The MAT titers considered “positive” vary in different studies and thus influence the results.

The number of tests performed (and with MAT the number of serovars used) with the intraocular samples has an impact on the results, as in some cases only one of several antibody detections or only the PCR may be positive. The more laboratory diagnostics are invested in, the more reliable the detection of intraocular infection will be.

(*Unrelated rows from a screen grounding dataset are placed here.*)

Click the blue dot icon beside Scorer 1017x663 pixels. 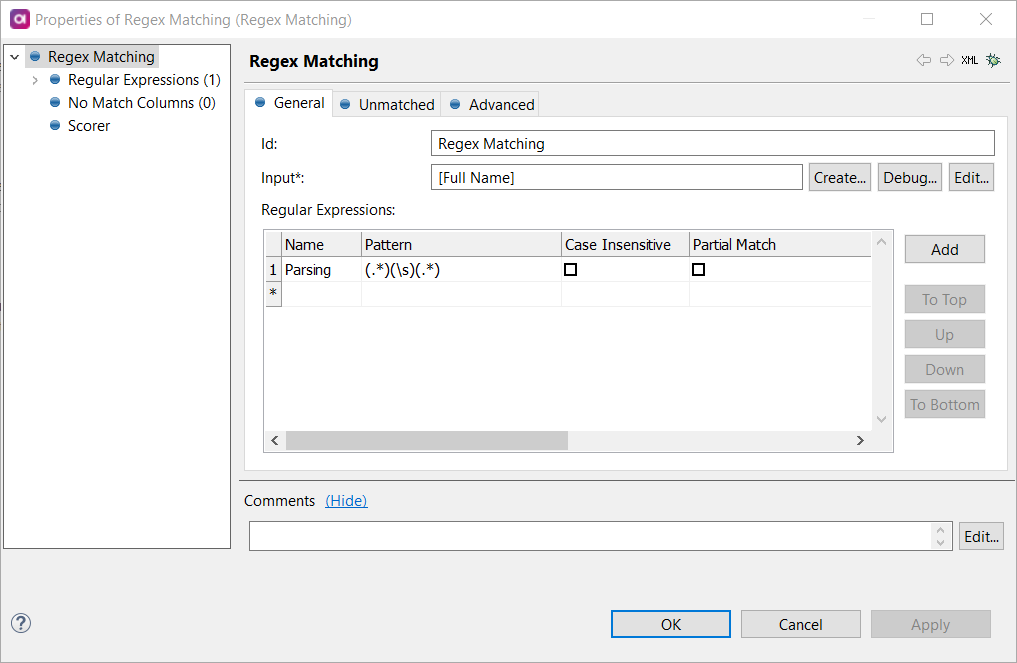click(54, 125)
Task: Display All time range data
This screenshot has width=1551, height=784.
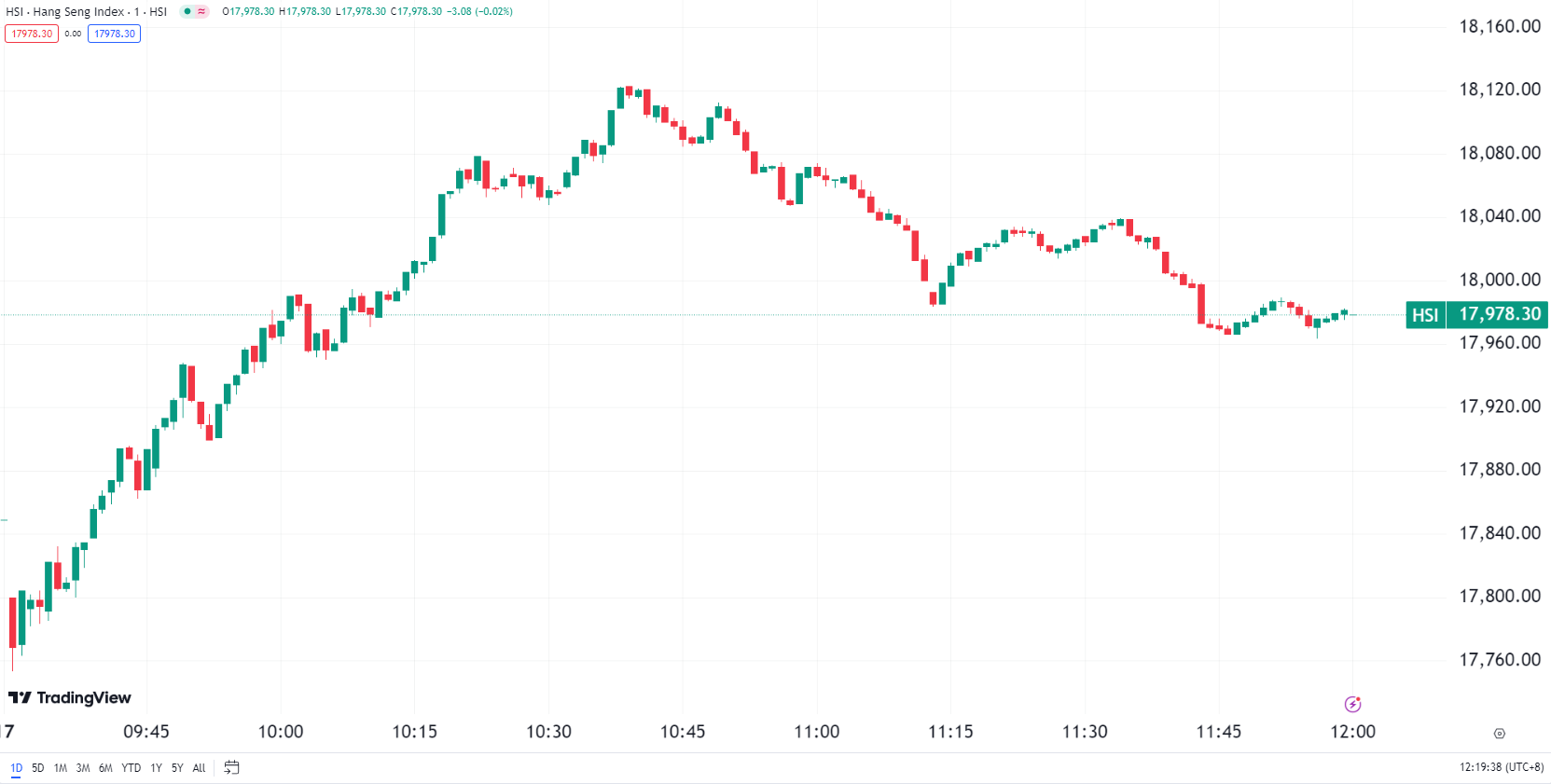Action: point(199,768)
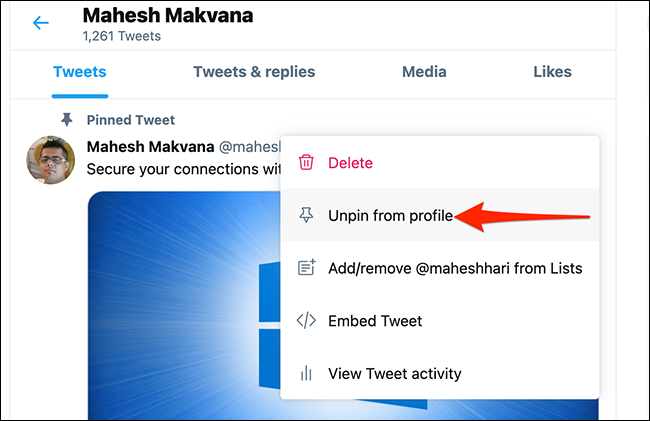Click the back arrow icon
650x421 pixels.
click(41, 23)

Thus, how the indication for vitrectomy is made, the technique of sample collection, the condition of the eye at the time of sample collection, the tests performed with the samples, and the cut-off titers all affect the results. All of these points may explain why evidence of intraocular leptospiral infection has led to different results in different studies.

5. Conclusions

The examination of a large number of intraocular specimens from eyes affected with ERU in this study highlights the importance of chronic intraocular leptospiral infection associated with biofilm formation as the cause of this disease. Due to the unique characteristics of the eye (large immunologic niche, immune privilege of the eye) and the ability of leptospires to form biofilm in a very short time [73], there are few initial immune responses and antibody detections, which are not always reliable. Depending on the area in the vitreous from which samples are taken and where leptospiral biofilms are located, PCR may also be false negative. When the etiology of uveitis is not clear, ophthalmological examination, and laboratory testing with an aqueous humor sample should be considered. In order to obtain the most reliable information and to reduce false-negative results, different test procedures should be used. In particular, ELISA studies with detection of specific IgA antibodies can significantly increase sensitivity in the examination of intraocular specimens, provided this ELISA is available.